Gonzales: Right Turn to SCOTUS?

When I saw this article, I thought "Is Gonzales trying to tell the wingnuts he would overturn Roe if they give him a SCOTUS seat?" Or is he just trying to keep the focus off Karl Rove, Traitor?

AG: High Court Not Bound by Roe V. Wade

WASHINGTON - The legal right to abortion is settled for lower courts, but the Supreme Court "is not obliged to follow" the Roe v. Wade precedent, Attorney General Alberto Gonzales said Tuesday as the Senate prepared to consider John Roberts' appointment that would put a new vote on the high court.

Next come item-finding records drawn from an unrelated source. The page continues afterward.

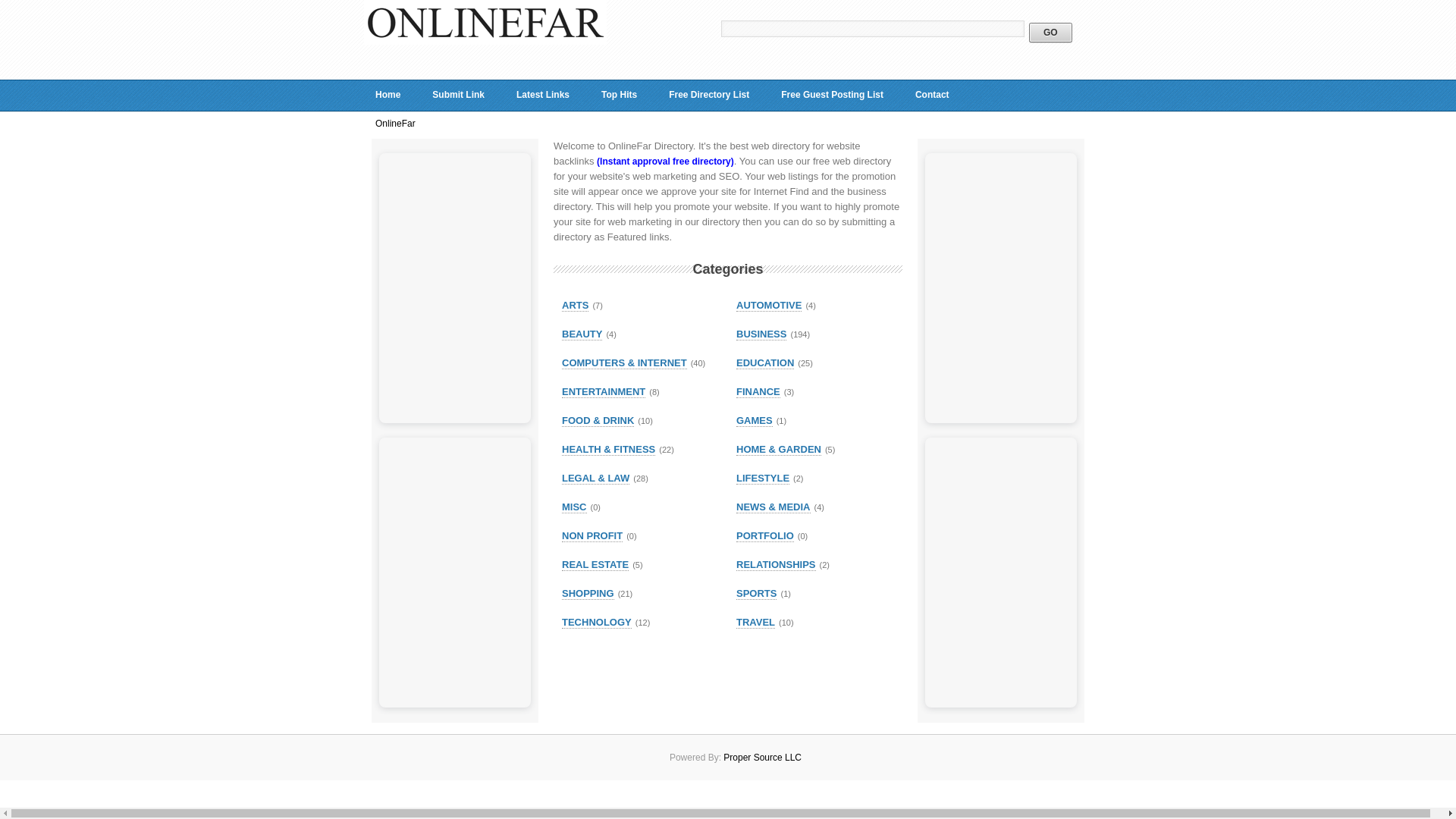
GO (1050, 32)
MISC (574, 507)
Lifestyle (762, 478)
SPORTS (756, 593)
Misc (574, 507)
Free Guest Posting List (832, 95)
Automotive (769, 305)
TECHNOLOGY (596, 622)
FINANCE (758, 391)
Instant approval free directory (664, 161)
ENTERTAINMENT (603, 391)
GO (1050, 32)
Finance (758, 391)
OnlineFar (485, 41)
Home (388, 95)
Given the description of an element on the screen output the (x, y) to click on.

In an interview with The Associated Press, Gonzales said a justice does not have to follow a previous ruling "if you believe it's wrong," a comment suggesting Roberts would not be bound by his past statement that the 1973 decision settled the issue.


Documents Show Roberts Influence In Reagan Era

Roberts presented a defense of bills in Congress that would have stripped the Supreme Court of jurisdiction over abortion, busing and school prayer cases; he argued for a narrow interpretation of Title IX, the landmark law that bars sex discrimination in intercollegiate athletic programs; and he even counseled his boss on how to tell the Rev. Martin Luther King Jr.'s widow that the administration was cutting off federal funding for the Atlanta center that bears his name.

No wonder James Dobson likes him so much.

Monday, July 25, 2005

Will Judiciary Committee Democrats Make SCOTUS Nominee Answer the Question?

Roberts, Choice and Unity

A great post on dailykos.

Among the many questions that we have for any nominee that George Bush might put before us, there is one question, given the balance of the Supreme Court, and this President's stated positions on abortion, that is central:

Do you support the substantive consequence of Roe, upheld in Casey, guaranteeing that abortion be safe and legal in all fifty states?

Justice Ginsburg, in her nomination hearings was unequivocal on this:

[The right to an abortion] is something central to a woman's life, to her dignity. It's a decision that she must make for herself. And when government controls that decision for her, she's being treated as less than a fully adult human responsible for her own choices.

We should expect no less an affirmation from any nominee. Our question is not about Judge Roberts's technical views on Roe, or on Casey. Our question is not asking him to state how he might rule in any future case. In this, we need to be clear. We intend to ask Judge Roberts to state before the nation his support for the pragmatic consequence of Roe.